- [Available data]:
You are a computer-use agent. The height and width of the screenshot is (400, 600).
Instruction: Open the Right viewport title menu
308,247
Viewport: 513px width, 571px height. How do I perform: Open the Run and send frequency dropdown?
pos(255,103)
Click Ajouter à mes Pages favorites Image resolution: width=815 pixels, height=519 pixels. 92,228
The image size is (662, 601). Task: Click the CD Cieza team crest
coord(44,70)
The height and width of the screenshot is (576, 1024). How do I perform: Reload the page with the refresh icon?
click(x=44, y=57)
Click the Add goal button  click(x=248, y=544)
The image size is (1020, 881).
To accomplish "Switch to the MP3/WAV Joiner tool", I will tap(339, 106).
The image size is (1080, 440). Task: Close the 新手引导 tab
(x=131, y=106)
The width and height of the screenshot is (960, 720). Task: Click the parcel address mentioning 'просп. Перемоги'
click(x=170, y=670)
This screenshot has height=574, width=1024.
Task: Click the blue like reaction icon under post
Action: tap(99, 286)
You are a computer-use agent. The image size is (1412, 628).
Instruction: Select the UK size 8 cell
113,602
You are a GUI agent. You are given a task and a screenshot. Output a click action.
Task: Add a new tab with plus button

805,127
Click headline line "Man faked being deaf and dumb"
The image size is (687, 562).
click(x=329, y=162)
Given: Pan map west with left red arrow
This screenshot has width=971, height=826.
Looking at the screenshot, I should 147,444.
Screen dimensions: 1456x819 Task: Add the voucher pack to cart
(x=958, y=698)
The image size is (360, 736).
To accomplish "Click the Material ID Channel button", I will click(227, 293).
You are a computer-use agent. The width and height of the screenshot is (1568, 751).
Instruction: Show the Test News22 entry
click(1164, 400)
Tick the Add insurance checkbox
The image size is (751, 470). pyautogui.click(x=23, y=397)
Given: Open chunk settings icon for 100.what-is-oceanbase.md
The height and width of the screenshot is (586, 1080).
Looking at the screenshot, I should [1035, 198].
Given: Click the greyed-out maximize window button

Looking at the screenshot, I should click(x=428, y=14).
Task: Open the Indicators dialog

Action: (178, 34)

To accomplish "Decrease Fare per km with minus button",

- [What the task asks]: Reproduce the line containing "The height and width of the screenshot is (576, 1024)." and every line after it. Stop at the last line of the records, and add nothing.

- [Output below]:
The height and width of the screenshot is (576, 1024). How do I perform: Reload the page with the refresh icon?
click(x=44, y=57)
Click the Add goal button  click(x=248, y=544)
The image size is (1020, 881).
To accomplish "Switch to the MP3/WAV Joiner tool", I will tap(339, 106).
The image size is (1080, 440). Task: Close the 新手引导 tab
(x=131, y=106)
The width and height of the screenshot is (960, 720). Task: Click the parcel address mentioning 'просп. Перемоги'
click(x=170, y=670)
This screenshot has height=574, width=1024.
Task: Click the blue like reaction icon under post
Action: tap(99, 286)
You are a computer-use agent. The image size is (1412, 628).
Instruction: Select the UK size 8 cell
113,602
You are a GUI agent. You are given a task and a screenshot. Output a click action.
Task: Add a new tab with plus button

805,127
Click headline line "Man faked being deaf and dumb"
The image size is (687, 562).
click(x=329, y=162)
Given: Pan map west with left red arrow
This screenshot has width=971, height=826.
Looking at the screenshot, I should 147,444.
Screen dimensions: 1456x819 Task: Add the voucher pack to cart
(x=958, y=698)
The image size is (360, 736).
To accomplish "Click the Material ID Channel button", I will click(227, 293).
You are a computer-use agent. The width and height of the screenshot is (1568, 751).
Instruction: Show the Test News22 entry
click(1164, 400)
Tick the Add insurance checkbox
The image size is (751, 470). pyautogui.click(x=23, y=397)
Given: Open chunk settings icon for 100.what-is-oceanbase.md
The height and width of the screenshot is (586, 1080).
Looking at the screenshot, I should [1035, 198].
Given: Click the greyed-out maximize window button

Looking at the screenshot, I should click(x=428, y=14).
Task: Open the Indicators dialog

Action: (178, 34)

To accomplish "Decrease Fare per km with minus button",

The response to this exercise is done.